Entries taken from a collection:
--------------------------------
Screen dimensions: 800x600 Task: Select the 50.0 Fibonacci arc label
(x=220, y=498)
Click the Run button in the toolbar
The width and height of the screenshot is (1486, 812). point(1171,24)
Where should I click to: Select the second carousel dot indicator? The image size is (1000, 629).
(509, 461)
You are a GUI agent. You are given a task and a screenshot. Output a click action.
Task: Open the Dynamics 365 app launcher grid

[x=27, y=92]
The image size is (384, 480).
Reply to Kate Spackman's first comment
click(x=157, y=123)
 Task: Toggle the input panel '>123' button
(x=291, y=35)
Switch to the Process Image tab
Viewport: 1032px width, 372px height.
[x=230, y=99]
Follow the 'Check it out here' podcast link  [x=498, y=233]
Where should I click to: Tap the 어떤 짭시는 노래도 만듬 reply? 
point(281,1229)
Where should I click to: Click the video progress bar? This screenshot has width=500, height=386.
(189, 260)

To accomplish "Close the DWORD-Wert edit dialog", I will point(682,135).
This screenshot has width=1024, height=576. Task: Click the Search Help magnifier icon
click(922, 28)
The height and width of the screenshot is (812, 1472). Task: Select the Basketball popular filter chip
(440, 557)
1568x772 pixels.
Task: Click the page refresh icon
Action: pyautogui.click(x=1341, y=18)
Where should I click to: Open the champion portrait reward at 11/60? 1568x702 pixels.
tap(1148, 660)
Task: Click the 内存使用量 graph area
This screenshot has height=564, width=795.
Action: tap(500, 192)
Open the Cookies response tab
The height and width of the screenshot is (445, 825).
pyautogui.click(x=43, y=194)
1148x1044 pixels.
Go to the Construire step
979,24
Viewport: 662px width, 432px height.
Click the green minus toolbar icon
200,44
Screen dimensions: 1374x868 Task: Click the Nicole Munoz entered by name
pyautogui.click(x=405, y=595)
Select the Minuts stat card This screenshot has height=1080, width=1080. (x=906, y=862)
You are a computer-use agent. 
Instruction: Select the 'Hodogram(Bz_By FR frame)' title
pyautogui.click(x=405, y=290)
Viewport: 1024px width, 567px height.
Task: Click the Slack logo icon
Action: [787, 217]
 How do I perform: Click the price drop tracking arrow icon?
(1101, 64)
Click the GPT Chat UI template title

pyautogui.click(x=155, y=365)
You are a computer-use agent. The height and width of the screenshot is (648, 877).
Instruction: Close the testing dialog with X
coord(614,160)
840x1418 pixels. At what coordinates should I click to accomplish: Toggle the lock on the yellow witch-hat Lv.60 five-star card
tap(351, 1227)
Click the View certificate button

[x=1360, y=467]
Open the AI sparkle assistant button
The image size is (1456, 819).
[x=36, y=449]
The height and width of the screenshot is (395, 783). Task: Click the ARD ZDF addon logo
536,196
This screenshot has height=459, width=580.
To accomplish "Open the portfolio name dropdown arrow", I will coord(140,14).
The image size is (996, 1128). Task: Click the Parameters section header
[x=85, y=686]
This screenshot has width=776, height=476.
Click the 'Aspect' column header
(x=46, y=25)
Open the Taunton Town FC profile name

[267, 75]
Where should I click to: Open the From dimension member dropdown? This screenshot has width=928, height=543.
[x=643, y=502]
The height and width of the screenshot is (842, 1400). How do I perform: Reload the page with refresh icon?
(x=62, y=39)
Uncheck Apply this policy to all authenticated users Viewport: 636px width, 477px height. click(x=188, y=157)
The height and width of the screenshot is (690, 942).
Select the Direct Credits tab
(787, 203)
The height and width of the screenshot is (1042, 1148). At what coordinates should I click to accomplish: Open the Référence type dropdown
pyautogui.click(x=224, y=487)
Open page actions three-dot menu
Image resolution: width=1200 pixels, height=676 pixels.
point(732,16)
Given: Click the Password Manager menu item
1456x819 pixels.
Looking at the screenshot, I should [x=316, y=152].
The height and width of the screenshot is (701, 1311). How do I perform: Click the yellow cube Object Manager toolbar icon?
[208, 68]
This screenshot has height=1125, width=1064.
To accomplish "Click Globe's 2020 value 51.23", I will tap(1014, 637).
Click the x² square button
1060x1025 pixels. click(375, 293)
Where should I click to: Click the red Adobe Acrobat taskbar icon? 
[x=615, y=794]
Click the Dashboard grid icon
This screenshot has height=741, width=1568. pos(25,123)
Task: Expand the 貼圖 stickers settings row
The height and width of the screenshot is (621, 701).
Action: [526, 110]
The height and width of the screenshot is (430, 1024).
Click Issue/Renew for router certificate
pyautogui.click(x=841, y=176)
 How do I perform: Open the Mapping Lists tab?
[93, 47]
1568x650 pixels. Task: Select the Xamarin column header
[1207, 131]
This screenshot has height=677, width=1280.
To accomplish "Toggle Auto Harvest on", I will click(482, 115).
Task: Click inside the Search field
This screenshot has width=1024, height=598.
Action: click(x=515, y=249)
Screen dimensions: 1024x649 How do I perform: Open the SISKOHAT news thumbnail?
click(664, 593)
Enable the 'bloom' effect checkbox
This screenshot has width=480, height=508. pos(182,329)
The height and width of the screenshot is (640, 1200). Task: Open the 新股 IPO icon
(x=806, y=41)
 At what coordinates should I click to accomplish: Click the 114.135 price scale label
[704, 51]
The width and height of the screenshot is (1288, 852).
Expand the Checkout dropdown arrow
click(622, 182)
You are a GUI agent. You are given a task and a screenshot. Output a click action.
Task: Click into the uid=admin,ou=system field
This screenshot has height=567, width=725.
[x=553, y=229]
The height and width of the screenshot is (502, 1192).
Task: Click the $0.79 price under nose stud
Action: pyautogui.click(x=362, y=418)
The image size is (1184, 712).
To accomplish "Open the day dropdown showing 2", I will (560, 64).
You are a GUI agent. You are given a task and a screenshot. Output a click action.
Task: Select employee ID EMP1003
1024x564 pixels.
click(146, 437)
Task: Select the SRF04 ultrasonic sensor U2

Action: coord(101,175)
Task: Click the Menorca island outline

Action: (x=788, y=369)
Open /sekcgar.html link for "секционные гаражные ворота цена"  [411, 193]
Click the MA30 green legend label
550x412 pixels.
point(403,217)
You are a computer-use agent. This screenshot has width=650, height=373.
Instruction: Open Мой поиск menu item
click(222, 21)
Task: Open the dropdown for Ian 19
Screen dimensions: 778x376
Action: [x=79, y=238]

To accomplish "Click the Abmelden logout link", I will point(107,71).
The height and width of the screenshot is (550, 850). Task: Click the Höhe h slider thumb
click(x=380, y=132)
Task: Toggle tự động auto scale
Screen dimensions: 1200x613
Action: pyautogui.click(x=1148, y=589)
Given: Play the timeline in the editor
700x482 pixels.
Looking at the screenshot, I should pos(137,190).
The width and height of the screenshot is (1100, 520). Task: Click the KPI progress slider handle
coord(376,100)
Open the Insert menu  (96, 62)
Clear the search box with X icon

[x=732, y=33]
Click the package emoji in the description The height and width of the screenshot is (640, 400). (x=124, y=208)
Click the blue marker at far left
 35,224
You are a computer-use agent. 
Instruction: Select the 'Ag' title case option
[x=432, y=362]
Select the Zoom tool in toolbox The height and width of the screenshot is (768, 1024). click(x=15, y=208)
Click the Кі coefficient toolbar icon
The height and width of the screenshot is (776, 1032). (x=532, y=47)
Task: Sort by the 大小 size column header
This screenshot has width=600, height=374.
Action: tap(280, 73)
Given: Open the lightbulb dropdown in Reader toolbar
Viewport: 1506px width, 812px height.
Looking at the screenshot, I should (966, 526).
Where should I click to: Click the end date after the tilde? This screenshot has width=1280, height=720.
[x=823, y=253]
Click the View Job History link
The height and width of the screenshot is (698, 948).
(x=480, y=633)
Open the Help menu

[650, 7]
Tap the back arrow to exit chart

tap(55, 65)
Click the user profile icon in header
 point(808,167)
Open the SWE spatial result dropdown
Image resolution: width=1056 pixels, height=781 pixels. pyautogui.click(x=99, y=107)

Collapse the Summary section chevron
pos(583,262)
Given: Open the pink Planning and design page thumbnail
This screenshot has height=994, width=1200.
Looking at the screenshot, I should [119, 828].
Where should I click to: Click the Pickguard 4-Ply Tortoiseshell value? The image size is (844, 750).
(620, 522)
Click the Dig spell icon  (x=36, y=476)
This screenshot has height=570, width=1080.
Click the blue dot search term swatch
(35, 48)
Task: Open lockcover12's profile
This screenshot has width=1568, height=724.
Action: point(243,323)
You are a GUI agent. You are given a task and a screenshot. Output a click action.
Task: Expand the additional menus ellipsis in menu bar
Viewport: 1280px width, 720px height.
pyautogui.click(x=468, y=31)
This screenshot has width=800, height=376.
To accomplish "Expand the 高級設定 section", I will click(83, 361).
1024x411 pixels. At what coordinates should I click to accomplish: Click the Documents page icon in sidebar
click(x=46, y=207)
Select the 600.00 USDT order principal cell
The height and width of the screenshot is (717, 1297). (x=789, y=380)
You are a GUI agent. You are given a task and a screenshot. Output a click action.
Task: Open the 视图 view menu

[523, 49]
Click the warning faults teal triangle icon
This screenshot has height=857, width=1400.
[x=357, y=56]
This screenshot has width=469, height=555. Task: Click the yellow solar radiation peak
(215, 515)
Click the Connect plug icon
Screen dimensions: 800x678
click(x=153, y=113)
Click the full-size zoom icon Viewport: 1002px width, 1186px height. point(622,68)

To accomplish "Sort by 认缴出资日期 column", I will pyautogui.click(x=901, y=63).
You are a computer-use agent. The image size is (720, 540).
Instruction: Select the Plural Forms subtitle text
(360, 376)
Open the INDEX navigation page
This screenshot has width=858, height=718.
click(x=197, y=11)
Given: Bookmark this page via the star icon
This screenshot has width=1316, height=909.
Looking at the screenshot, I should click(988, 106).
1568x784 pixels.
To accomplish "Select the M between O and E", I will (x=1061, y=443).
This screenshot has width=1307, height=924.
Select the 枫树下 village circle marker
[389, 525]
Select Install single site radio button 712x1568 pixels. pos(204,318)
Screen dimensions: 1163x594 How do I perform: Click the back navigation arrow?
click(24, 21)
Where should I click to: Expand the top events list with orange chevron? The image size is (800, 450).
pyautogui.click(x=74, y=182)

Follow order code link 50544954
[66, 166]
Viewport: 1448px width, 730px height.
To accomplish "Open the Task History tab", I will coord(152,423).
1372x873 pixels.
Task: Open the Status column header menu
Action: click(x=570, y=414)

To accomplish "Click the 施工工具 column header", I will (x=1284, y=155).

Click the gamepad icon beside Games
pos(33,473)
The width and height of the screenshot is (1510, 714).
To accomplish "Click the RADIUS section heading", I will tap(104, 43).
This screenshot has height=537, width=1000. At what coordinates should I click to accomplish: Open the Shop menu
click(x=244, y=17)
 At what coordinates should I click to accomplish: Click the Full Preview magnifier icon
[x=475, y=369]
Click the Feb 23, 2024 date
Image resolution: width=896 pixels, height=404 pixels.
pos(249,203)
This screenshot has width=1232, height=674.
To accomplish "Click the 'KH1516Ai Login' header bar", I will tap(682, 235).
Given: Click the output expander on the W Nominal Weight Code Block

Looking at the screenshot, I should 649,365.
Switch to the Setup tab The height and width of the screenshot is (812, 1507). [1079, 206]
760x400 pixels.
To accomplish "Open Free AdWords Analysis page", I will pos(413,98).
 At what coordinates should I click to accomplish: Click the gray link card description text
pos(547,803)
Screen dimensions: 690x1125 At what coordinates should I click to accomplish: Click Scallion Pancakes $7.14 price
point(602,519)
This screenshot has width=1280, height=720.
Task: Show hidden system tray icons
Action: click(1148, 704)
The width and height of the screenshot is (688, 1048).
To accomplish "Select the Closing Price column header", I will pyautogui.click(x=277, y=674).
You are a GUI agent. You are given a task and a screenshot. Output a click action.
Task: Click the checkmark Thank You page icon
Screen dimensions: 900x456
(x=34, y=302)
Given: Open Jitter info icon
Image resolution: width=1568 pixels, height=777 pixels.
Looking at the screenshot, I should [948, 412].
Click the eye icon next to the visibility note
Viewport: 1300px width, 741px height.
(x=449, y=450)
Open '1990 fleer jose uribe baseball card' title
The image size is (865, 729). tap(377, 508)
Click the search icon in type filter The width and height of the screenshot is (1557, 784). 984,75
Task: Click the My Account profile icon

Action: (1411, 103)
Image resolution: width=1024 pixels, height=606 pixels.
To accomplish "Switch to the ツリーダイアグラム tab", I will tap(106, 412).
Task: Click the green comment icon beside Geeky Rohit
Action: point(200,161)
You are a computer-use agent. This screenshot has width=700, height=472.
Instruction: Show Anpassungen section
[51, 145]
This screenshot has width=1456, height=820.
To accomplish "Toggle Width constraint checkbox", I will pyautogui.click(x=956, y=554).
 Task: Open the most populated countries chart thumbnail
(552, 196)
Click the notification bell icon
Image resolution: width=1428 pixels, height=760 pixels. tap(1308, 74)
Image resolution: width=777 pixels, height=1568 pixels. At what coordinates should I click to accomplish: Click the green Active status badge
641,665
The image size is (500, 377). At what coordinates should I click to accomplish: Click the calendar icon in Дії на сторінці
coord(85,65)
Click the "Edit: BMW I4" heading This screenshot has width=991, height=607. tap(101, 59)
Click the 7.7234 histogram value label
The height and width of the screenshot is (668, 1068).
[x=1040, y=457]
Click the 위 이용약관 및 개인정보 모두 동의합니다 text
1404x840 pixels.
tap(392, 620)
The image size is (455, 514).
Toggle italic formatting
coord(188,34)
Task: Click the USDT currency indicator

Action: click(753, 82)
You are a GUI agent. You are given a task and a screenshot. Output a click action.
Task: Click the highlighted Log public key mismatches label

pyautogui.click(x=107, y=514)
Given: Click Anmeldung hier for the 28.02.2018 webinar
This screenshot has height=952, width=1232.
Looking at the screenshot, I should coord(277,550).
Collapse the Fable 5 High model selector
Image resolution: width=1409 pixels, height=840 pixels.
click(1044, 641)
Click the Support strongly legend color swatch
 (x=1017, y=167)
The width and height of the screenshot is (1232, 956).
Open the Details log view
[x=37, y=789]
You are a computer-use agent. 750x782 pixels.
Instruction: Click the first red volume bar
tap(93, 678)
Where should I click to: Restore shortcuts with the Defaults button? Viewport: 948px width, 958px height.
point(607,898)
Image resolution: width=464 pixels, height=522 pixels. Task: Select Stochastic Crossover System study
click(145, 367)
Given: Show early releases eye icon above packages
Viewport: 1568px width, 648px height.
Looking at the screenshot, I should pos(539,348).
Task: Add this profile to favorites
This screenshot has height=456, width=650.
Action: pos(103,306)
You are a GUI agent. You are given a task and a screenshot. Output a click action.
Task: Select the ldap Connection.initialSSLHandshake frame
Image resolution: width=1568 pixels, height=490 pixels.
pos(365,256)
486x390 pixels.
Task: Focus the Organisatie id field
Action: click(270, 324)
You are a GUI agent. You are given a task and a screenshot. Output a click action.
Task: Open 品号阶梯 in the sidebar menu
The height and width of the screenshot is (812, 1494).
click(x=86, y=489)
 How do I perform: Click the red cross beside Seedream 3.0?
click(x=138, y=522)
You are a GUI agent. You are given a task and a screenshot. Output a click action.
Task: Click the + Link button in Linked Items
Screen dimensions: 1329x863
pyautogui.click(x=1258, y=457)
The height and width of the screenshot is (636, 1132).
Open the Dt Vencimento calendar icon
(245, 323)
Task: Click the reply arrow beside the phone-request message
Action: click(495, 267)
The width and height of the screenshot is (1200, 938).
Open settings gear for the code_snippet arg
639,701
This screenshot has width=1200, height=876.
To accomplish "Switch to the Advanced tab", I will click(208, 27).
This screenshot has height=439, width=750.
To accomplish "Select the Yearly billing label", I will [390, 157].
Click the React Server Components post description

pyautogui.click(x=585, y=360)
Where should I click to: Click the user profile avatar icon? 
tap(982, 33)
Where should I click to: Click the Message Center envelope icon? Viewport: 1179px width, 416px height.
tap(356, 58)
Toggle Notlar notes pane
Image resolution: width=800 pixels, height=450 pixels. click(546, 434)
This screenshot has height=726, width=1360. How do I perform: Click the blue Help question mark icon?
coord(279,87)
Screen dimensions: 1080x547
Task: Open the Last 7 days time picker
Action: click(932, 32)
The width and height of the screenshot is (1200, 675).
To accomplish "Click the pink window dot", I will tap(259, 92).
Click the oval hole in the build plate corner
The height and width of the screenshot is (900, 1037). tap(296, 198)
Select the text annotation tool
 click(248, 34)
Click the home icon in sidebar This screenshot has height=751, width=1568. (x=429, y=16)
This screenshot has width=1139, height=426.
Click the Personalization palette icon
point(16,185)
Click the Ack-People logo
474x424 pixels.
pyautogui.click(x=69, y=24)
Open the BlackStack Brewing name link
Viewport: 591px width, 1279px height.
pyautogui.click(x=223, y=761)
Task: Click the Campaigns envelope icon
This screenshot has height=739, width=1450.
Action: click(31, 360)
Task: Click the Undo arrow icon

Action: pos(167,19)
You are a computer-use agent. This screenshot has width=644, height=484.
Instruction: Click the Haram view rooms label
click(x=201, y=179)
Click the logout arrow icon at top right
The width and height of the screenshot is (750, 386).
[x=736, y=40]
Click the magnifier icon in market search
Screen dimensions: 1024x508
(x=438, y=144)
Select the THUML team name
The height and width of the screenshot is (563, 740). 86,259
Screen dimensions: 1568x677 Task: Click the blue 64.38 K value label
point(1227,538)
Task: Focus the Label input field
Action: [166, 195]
--------------------------------
Your task: Copy out each line of the data containing the string "Sort".

Exercise response:
Task: Sort by the 大小 size column header
To accomplish "Sort by 认缴出资日期 column", I will pyautogui.click(x=901, y=63).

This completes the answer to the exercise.